Trudeau compte-t-il sur Mulroney pour renégocier l’ALENA?

Toronto – 4 mars 2017 – Le président américain Donald Trump s’apprête à renégocier l’Accord de libre-échange nord-américain (ALENA), et il semble que les pourparlers débuteront le 1er juin prochain.

L’ALENA a été initialement négocié et adopté comme loi sous le règne du premier ministre conservateur Brian Mulroney. Si l’ALENA a été présenté à la population comme un accord créateur d’emplois et de richesse, les avantages qu’il était censé procurer aux vaillants travailleurs et travailleuses du Canada n’ont malheureusement jamais été concrétisés. Au contraire, le secteur de la fabrication a perdu des centaines de milliers d’emplois bien rémunérés, les revenus ont stagné et les inégalités se sont accrues de manière considérable.  

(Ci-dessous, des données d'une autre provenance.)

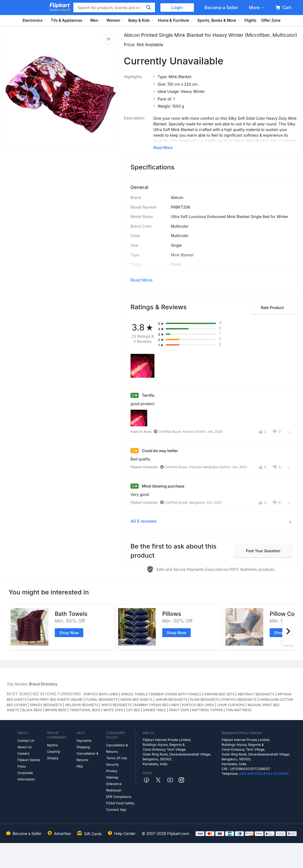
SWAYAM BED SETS (219, 694)
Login (177, 7)
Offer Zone (271, 20)
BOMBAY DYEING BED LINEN (157, 705)
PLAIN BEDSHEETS (205, 700)
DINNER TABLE (155, 710)
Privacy (112, 771)
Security (112, 765)
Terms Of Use (117, 758)
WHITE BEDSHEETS (116, 705)
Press (22, 766)
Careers (24, 753)
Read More (142, 280)
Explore (60, 10)
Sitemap (112, 777)
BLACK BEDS (32, 710)
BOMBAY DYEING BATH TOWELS (176, 694)
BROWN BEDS (56, 710)
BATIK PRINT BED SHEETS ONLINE (56, 700)
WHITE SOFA (113, 710)
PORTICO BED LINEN (198, 705)
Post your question (263, 551)
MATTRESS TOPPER (207, 710)
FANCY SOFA (179, 710)
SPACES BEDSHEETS (46, 705)
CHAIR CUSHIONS (231, 705)
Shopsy (53, 758)
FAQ (80, 766)
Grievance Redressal (114, 787)
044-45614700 (251, 774)
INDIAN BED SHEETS (136, 700)
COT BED (133, 710)
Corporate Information (26, 776)
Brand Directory (43, 684)
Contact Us (26, 741)
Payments (84, 741)
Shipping (83, 747)
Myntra (52, 745)
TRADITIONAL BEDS (85, 710)
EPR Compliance (119, 797)
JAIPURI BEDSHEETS (171, 700)
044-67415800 (277, 774)
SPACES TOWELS (134, 694)
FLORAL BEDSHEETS (101, 700)
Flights (250, 20)
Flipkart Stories (29, 760)
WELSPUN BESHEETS (82, 705)
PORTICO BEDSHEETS (239, 700)
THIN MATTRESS (238, 710)
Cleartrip (54, 752)
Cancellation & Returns (87, 756)
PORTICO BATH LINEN (101, 694)
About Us (24, 747)
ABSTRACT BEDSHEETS (256, 694)
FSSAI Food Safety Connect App (120, 806)
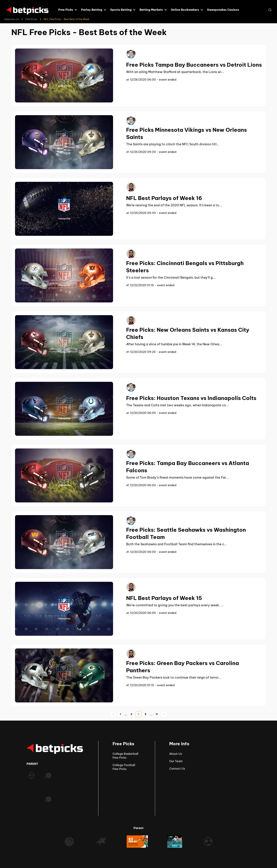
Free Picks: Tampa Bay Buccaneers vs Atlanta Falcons (188, 467)
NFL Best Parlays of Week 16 (164, 198)
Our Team (176, 761)
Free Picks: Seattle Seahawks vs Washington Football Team (186, 533)
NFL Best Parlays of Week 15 (164, 598)
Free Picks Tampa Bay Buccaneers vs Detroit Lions (194, 65)
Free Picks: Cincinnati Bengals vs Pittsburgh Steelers (185, 267)
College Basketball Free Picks (126, 756)
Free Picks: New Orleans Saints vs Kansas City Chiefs (188, 333)
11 (157, 714)
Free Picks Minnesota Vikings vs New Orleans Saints (186, 133)
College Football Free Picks (124, 767)
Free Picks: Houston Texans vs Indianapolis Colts (191, 398)
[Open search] (270, 10)
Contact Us (177, 769)
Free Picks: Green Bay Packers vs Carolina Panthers (183, 666)
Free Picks (31, 19)
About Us (175, 754)
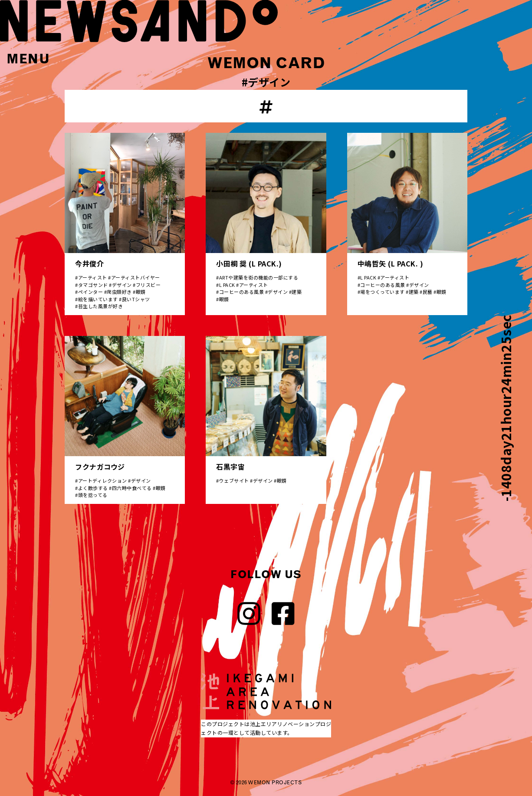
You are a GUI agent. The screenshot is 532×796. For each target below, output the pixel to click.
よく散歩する (93, 488)
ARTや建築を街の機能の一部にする (259, 277)
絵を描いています (98, 299)
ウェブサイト (234, 480)
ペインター (91, 292)
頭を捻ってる (93, 495)
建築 (296, 292)
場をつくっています (382, 292)
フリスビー (148, 285)
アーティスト (92, 277)
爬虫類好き (119, 292)
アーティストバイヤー (135, 277)
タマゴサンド (93, 285)
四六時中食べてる (132, 488)
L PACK (227, 285)
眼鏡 (141, 292)
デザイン (122, 285)
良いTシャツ (136, 299)
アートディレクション (102, 480)
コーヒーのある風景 (242, 292)
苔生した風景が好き (101, 306)
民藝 (427, 292)
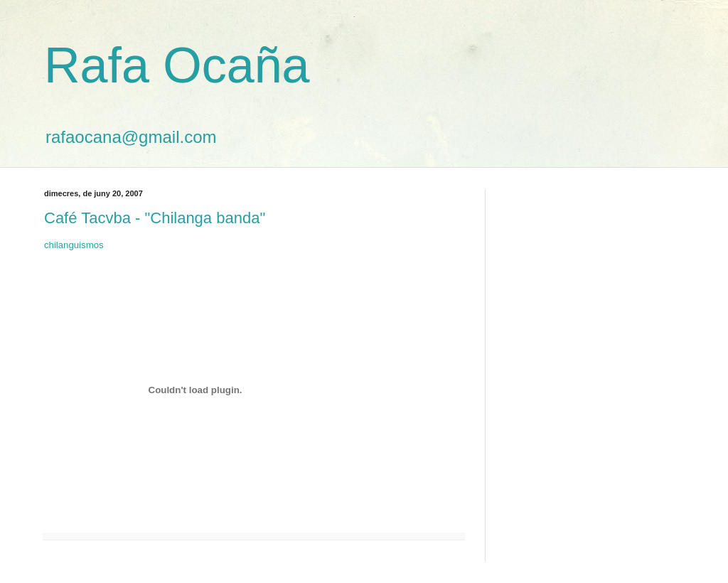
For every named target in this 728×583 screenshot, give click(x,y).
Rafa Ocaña (177, 65)
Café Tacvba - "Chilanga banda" (154, 218)
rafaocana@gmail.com (131, 137)
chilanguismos (74, 245)
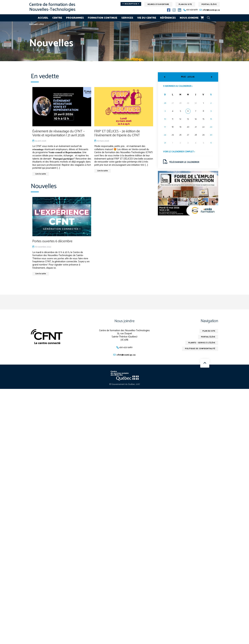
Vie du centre (146, 18)
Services (127, 18)
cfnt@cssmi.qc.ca (211, 10)
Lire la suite (41, 174)
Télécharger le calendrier (182, 162)
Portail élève (209, 4)
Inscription (131, 4)
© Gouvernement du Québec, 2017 (124, 386)
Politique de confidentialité (199, 350)
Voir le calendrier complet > (180, 152)
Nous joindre (189, 18)
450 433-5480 (192, 10)
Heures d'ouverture (158, 4)
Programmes (75, 18)
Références (168, 18)
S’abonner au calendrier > (179, 86)
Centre (57, 18)
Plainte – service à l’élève (200, 344)
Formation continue (102, 18)
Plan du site (185, 4)
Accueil (43, 18)
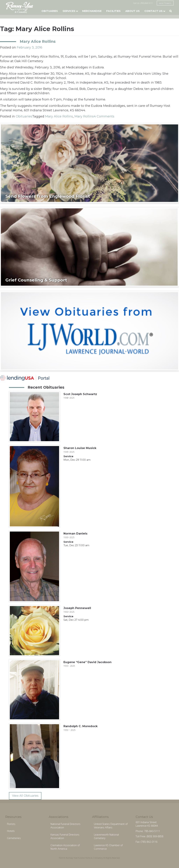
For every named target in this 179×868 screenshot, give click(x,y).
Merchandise (92, 11)
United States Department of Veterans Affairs (111, 826)
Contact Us (153, 11)
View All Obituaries (25, 796)
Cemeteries (14, 838)
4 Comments (104, 116)
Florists (11, 824)
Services (69, 11)
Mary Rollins (84, 116)
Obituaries (50, 11)
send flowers (165, 3)
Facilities (113, 11)
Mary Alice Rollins (37, 41)
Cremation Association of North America (65, 847)
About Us (132, 11)
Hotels (11, 831)
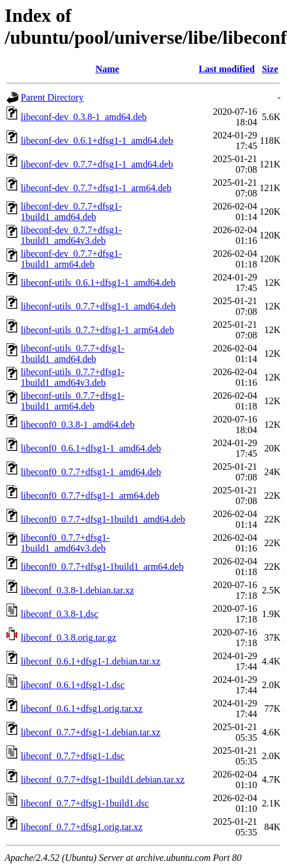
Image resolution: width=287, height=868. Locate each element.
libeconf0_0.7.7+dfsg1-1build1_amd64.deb (103, 519)
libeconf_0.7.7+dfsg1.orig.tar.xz (82, 827)
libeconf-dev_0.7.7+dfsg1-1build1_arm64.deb (71, 259)
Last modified (227, 69)
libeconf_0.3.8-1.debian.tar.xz (78, 590)
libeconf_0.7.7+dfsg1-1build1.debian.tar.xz (102, 779)
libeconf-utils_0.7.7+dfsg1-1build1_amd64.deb (72, 353)
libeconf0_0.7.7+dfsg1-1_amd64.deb (91, 472)
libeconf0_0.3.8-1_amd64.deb (78, 424)
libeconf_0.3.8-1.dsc (59, 614)
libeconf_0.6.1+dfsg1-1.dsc (73, 685)
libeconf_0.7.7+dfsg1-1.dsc (73, 756)
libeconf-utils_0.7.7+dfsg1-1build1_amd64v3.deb (72, 377)
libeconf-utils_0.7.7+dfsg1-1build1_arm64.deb (72, 401)
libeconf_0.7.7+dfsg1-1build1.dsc (85, 803)
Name (107, 69)
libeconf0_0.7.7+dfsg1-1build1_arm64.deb (102, 566)
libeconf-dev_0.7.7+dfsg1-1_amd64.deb (96, 164)
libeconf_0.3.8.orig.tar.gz (68, 637)
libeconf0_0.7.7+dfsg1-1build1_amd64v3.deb (65, 543)
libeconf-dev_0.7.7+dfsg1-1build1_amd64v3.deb (71, 235)
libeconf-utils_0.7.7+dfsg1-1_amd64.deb (98, 306)
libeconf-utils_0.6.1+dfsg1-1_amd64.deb (98, 282)
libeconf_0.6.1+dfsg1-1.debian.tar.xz (91, 661)
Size (270, 69)
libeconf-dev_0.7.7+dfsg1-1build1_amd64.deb (71, 211)
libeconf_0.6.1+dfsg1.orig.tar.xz (82, 708)
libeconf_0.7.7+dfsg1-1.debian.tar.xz (91, 732)
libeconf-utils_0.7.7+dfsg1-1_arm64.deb (97, 330)
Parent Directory (52, 97)
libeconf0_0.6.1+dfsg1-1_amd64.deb (91, 448)
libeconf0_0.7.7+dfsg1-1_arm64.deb (90, 495)
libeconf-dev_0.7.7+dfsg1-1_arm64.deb (96, 188)
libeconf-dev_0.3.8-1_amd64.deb (83, 117)
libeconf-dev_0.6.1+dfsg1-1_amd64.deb (96, 140)
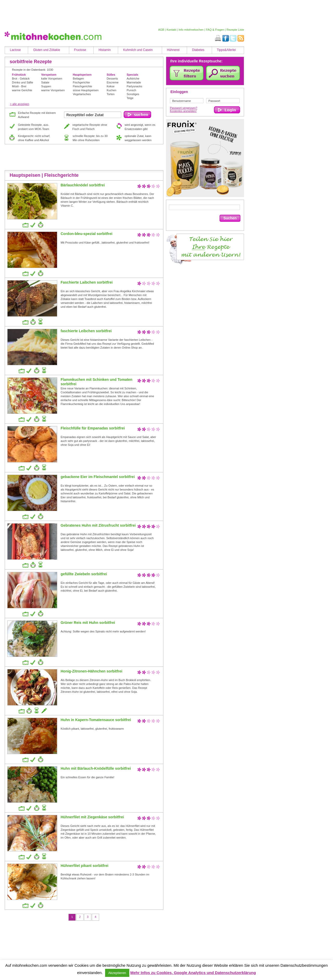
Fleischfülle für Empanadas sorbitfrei (92, 428)
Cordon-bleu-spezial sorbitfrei (86, 234)
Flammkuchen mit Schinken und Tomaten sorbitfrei (96, 382)
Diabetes (198, 50)
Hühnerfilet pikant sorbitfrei (84, 865)
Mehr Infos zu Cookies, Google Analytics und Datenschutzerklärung (193, 972)
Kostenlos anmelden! (183, 111)
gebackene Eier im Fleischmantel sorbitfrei (97, 477)
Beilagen (78, 78)
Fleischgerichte (82, 86)
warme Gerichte (22, 90)
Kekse (110, 86)
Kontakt (171, 30)
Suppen (46, 86)
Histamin (105, 50)
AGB (161, 30)
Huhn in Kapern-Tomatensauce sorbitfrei (96, 720)
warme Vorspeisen (53, 90)
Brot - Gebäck (21, 78)
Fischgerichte (81, 83)
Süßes (111, 75)
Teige (130, 98)
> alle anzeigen (19, 104)
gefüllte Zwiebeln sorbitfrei (84, 574)
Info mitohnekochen (191, 30)
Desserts (112, 78)
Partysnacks (134, 86)
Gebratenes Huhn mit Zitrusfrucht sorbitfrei (98, 525)
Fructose (80, 50)
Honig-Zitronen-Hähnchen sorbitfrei (91, 671)
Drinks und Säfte (22, 83)
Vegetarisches (82, 94)
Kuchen (112, 90)
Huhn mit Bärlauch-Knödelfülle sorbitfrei (96, 768)
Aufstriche (133, 78)
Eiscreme (113, 83)
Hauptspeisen (82, 75)
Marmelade (134, 83)
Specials (132, 75)
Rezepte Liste (235, 30)
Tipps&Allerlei (226, 50)
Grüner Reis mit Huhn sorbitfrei (88, 622)
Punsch (131, 90)
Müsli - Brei (19, 86)
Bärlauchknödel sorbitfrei (83, 185)
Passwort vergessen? (183, 108)
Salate (45, 83)
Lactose (15, 50)
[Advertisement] (123, 14)
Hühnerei (173, 50)
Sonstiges (133, 94)
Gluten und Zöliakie (46, 50)
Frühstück (19, 75)
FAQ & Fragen (215, 30)
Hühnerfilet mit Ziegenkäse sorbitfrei (92, 817)
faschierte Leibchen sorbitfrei (86, 331)
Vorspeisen (49, 75)
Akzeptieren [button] (117, 973)
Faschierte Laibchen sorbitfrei (86, 282)
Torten (110, 94)
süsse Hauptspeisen (86, 90)
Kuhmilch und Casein (138, 50)
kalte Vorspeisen (51, 78)
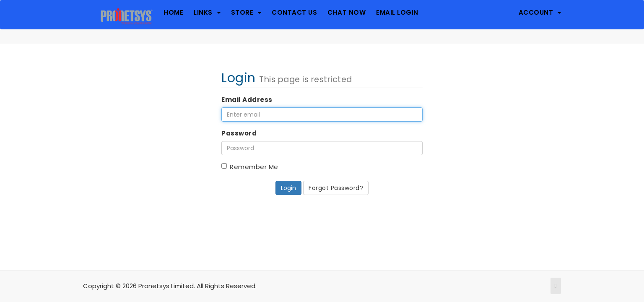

Ayant pris effet en 1994, l’ALENA était le premier accord commercial intervenu entre les pays développés où l’on retrouvait des dispositions concernant les relations investisseur-État. Ces dispositions permettent aux investisseurs du continent de poursuivre les gouvernements élus démocratiquement s’ils adoptent des règles, des règlements ou des lois qui portent atteinte à leurs intérêts financiers, et ces investisseurs peuvent le faire sans d’abord recourir aux tribunaux du pays en question. En raison des dispositions concernant les relations investisseur-État que renferme l’ALENA, le Canada est désormais le pays développé le plus poursuivi au monde. Nous avons eu à payer des dommages-intérêts équivalant à plus de 200 millions $ à des sociétés américaines en raison de procès que nous avons perdus à cause de ces dispositions. Depuis 2015, les investisseurs étrangers ont réclamé plus de six milliards de dollars au gouvernement canadien par suite de nouvelles actions en justice.   

L’ALENA a été un lamentable échec pour les vaillants travailleurs et travailleuses du Canada. C’est donc une situation fort peu rassurante que le gouvernement de Justin Trudeau décide aujourd’hui de faire appel à Brian Mulroney, l’homme responsable de la participation du Canada à l’ALENA, pour l’aider à renégocier l’accord avec l’administration Trump. Mulroney est actuellement en pourparlers avec Trump, et il communique avec des femmes et des hommes politiques des États-Unis au nom de Trudeau. Les Libéraux suivent la stratégie que propose Mulroney qui consiste à flatter le président américain, et aujourd’hui les député(e)s conservateurs ne tarissent pas d’éloges pour le gouvernement Trudeau lorsqu’il s’agit de Trump et de l’ALENA. Bien que le gouvernement affirme que Mulroney n’est pas rémunéré pour ses démarches, du moins par le gouvernement canadien, il y a malgré tout lieu de s’inquiéter des conflits d’intérêts potentiels. Par exemple, Mulroney siège au conseil d’administration de plusieurs sociétés américaines et canadiennes dont le Blackstone Group, une société d’investissement privée fondée par Stephen Schwartzman, lequel préside le conseil consultatif économique de Trump. 

Le gouvernement Trudeau devrait faire preuve d’ouverture et de transparence à propos des négociations à venir, mais jusqu’ici les Libéraux se contentent de garder le silence. Il n’y a pas eu de consultations publiques sur la question, et le gouvernement n’a pas fait connaître ses objectifs pour les négociations.

De même, Trudeau n’a donné à la population aucune information quant au rôle que Mulroney est appelé à jouer dans les pourparlers sur l’ALENA, et lorsqu’on lui demande de clarifier la situation, il dit tout simplement que le travail de Mulroney profitera à la classe moyenne (la même réponse qu’il donne à presque toutes les questions que lui posent les médias).

Les Canadiennes et Canadiens devraient être très inquiets que le gouvernement Trudeau ait choisi de faire appel à la personne qui est d’abord responsable de notre échec dans le dossier de l’ALENA pour l’aider à renégocier l’accord. On ne doit pas espérer que tout finira bien.